Does the name make sense now? (credit: Wetland Studies and Solutions)

CBD slams decision

FWS release

The Fish and Wildlife Service has decided to list the Northern long-eared bat as threatened with a 4(d) rule.

Page with information from FWS

Said FWS in the rule: "[N]o other threat is as severe and immediate to the northern longeared bat’s persistence as the disease, white-nose syndrome (WNS).... WNS is currently the predominant threat to the species, and if WNS had not emerged or was not affecting the northern long-eared bat populations to the level that it has, we presume the species’ would not be experiencing the dramatic declines that it has since WNS emerged."

"Seven species of North American hibernating bats have been confirmed with WNS to
date: big brown bat, gray bat, eastern small-footed bat, little brown bat, northern long-eared bat,
Indiana bat, and tricolored bat. The effect of WNS appears to vary greatly by species, with

several species exhibiting high mortality and others showing low or no appreciable population-level effects (Turner et al. 2011, p. 13). The fungus that causes WNS has been detected on five additional species, but with no evidence of the infection characteristic of the disease; these include Rafinesque’s big-eared bat (Corynorhinus rafinesquii), Virginia big-eared bat (C. townsendii virginianus), silver-haired bat (Lasionycteris noctivagans), eastern red bat (Lasiurus borealis), and southeastern bat (Myotis austroriparius).

"The impacts of WNS on North American bat populations have been substantial. Service and State biologists estimate that at least 5.7 million to 6.7 million bats of several species have died from WNS (Service 2012, p. 1). Dzal et al. (2011, p. 393) documented a 78 percent decline in the summer activity of little brown bats in New York State, coinciding with the arrival and spread of WNS, suggesting large-scale population effects.
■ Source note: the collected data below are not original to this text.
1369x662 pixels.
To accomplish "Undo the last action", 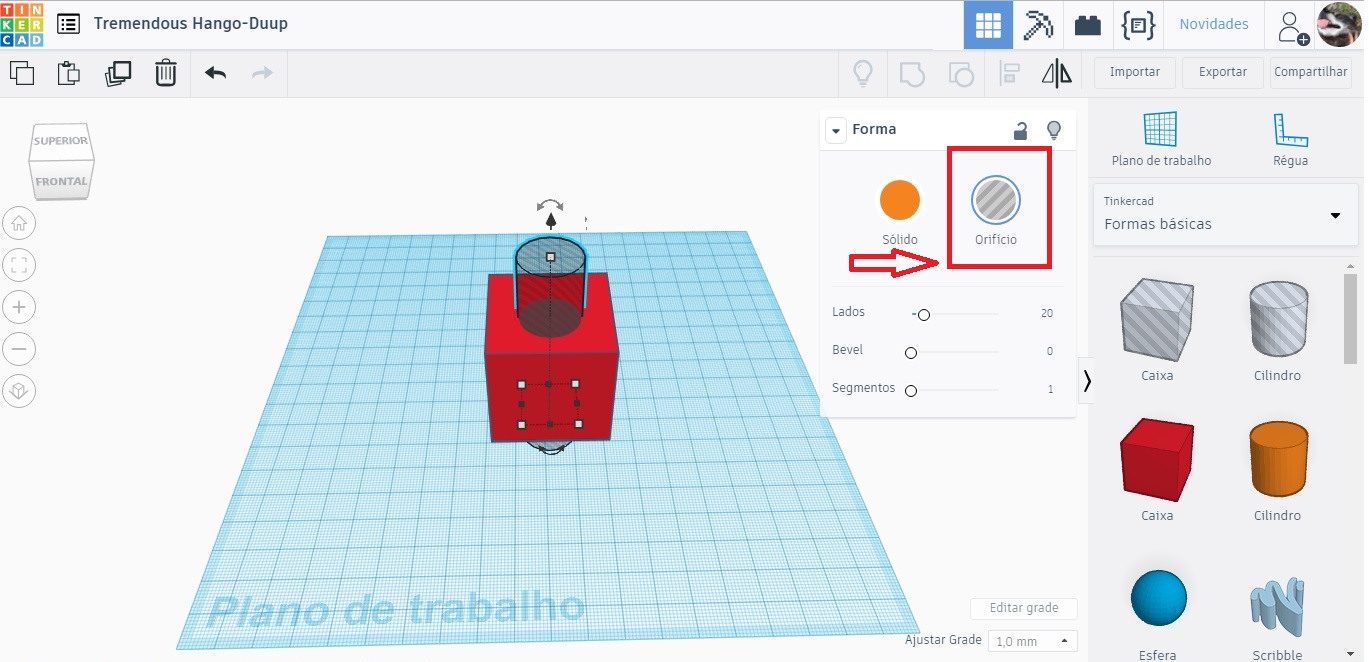I will click(x=214, y=72).
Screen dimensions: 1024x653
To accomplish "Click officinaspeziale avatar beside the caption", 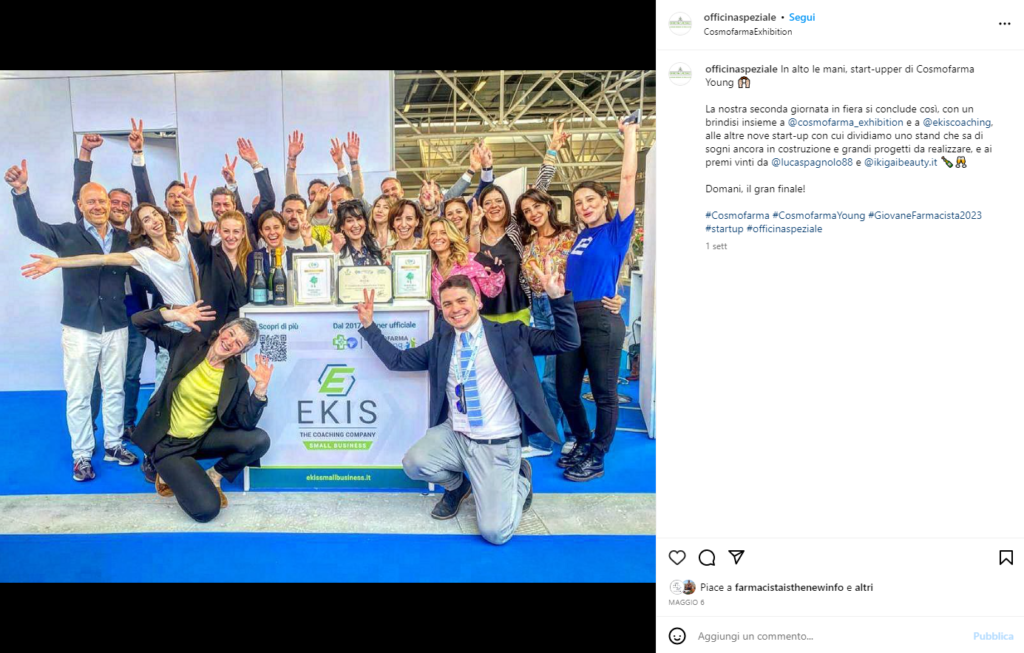I will 680,74.
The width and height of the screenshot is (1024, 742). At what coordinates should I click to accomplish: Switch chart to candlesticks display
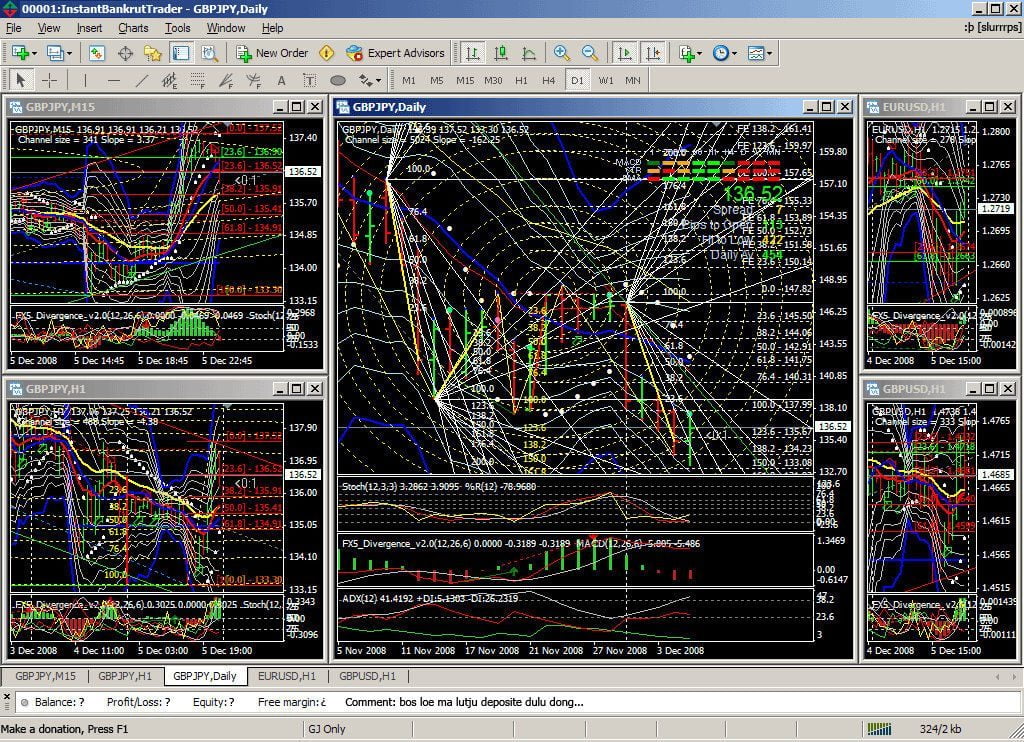click(x=500, y=53)
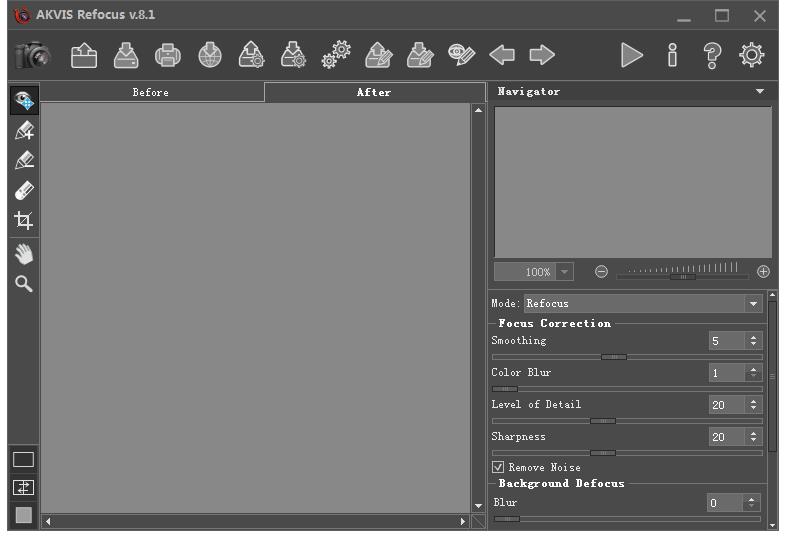This screenshot has width=786, height=538.
Task: Select the Zoom magnifier tool
Action: [23, 284]
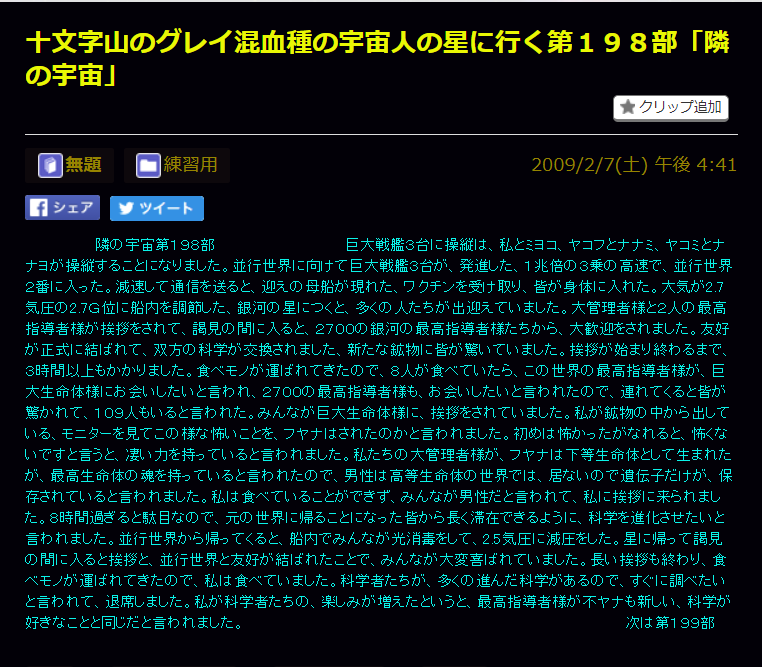Click the horizontal divider below the title
Image resolution: width=762 pixels, height=667 pixels.
coord(380,134)
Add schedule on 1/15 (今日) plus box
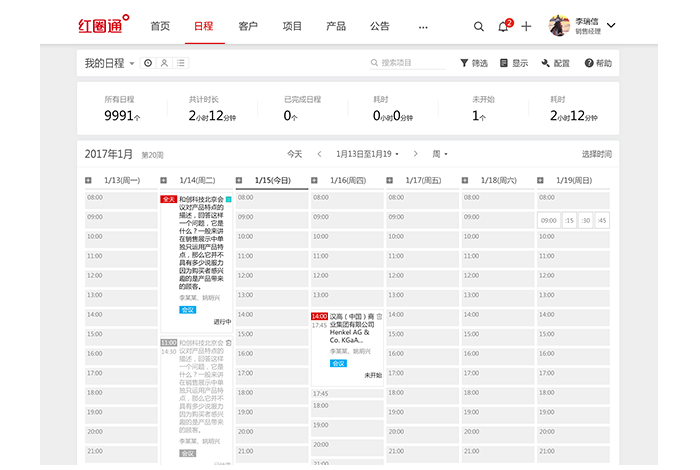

Turner et al. (2011, p. 22) reported an 88 percent decline in the number of all hibernating bats at 42 sites across New York, Pennsylvania, Vermont, Virginia, and West Virginia. Furthermore, Frick et al. (2010a, p. 681) concluded that the little brown bat, formerly the most common bat in the northeastern United States, is undergoing catastrophic declines in the region due to WNS, and is at risk of regional extirpation in the near future. Similarly, Thogmartin et al. (2013, p. 171) predicted that WNS is likely to extirpate the federally endangered Indiana bat over large parts of its range. While recent models by Ingersoll et al. (2013, p. 8) have raised some questions about the status of bat populations prior to the arrival of WNS, the empirical evidence from surveys of six species of hibernating bats in New York State, revealed populations that were likely stable or increasing prior to the emergence of WNS (Service 2011, p. 1). Subsequent to the emergence of WNS, decreases in some species of bats at affected hibernacula have ranged from 30 to 100 percent (Frick et al. 2010a, p. 680; Turner et al. 2011, pp. 16–19, 22)."
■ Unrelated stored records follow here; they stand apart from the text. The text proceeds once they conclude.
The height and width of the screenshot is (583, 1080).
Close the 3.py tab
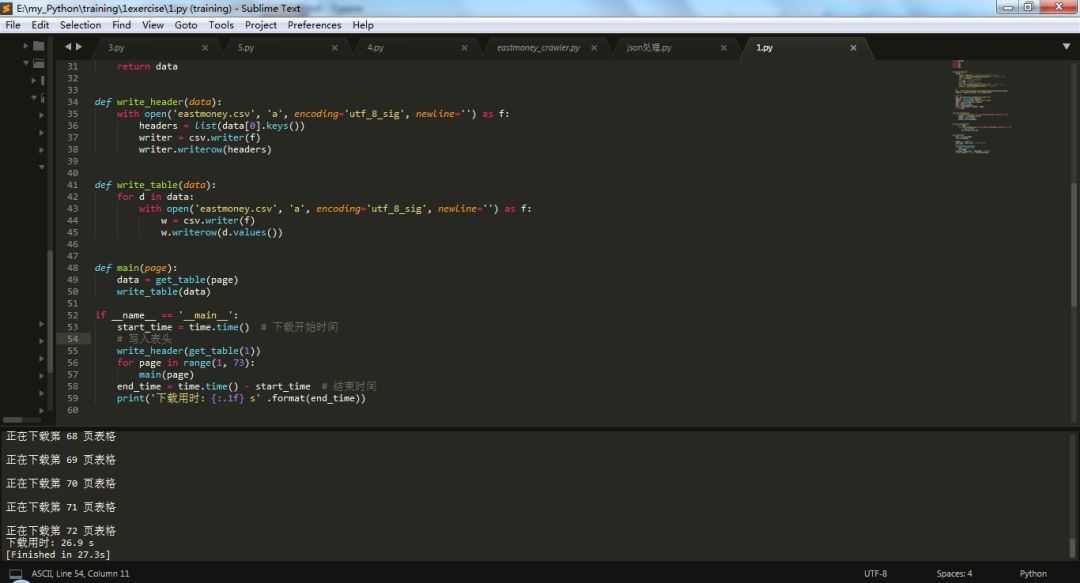click(x=205, y=48)
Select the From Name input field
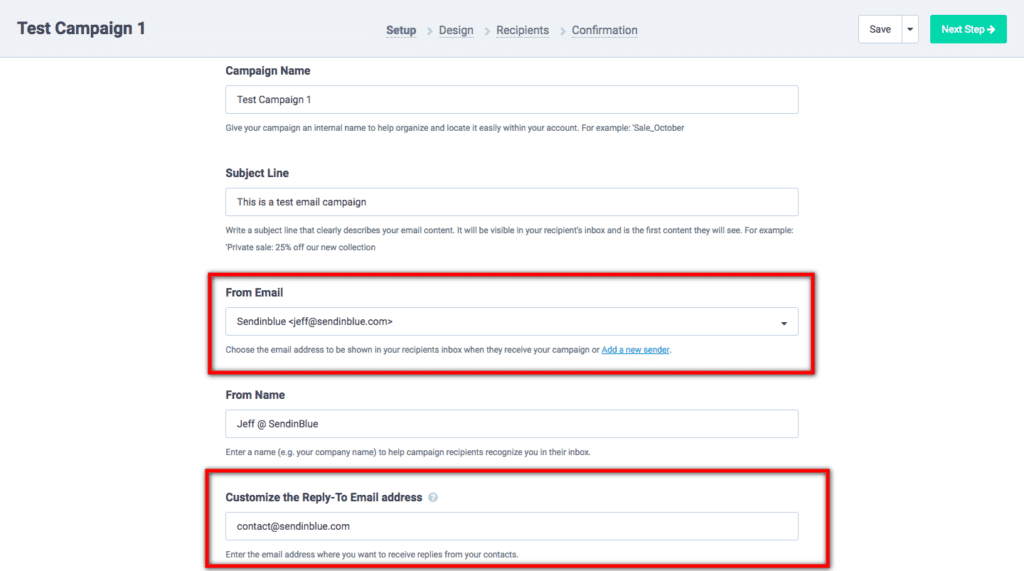The width and height of the screenshot is (1024, 571). [x=511, y=424]
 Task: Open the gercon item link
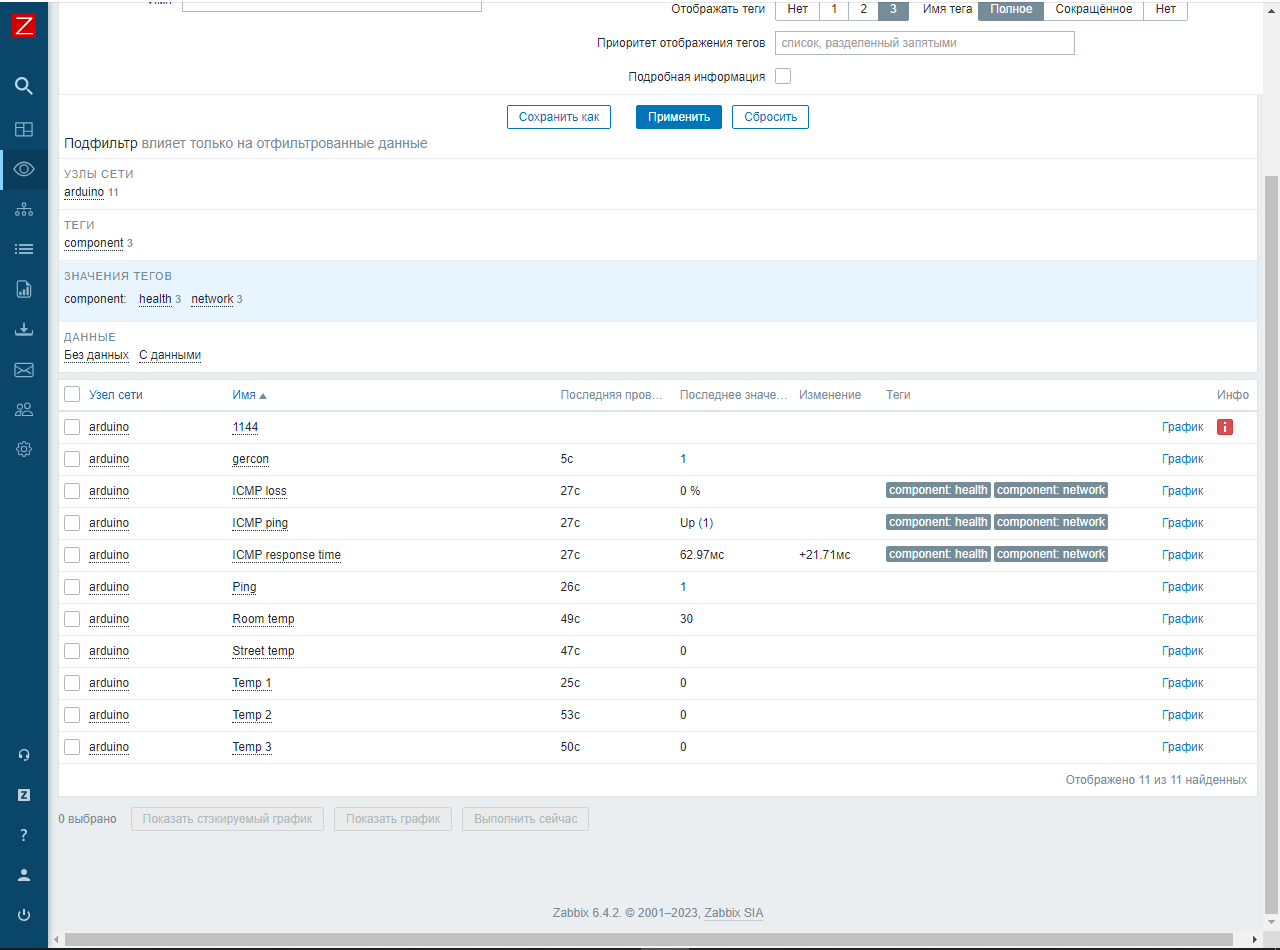(x=250, y=458)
Changes from proposed rule (which would have listed bat as endangered)

(1) Based on our analyses of the potential threats to the species, we have determined that the northern long-eared bat does not meet the definition of an endangered species, contrary to our proposed rule published on October 2, 2013 (78 FR 61046).

(2) Based on our analyses, we have determined that the species meets the definition of a threatened species. Therefore, on the effective date of this final listing rule, the species will be listed as a threatened species in the List of Endangered and Threatened Wildlife at 50 CFR 17.11(h).

(3) We have further refined the estimated timeframe during which Pd (the fungus that causes white-nose syndrome) is expected to spread throughout the range of the northern long-eared bat.

(4) We have expanded the discussion of white-nose syndrome and the effects of whitenose syndrome on the northern long-eared bat under Factor C.

(5) We have included additional (most recent available) survey data for the species in the Distribution and Relative Abundance section.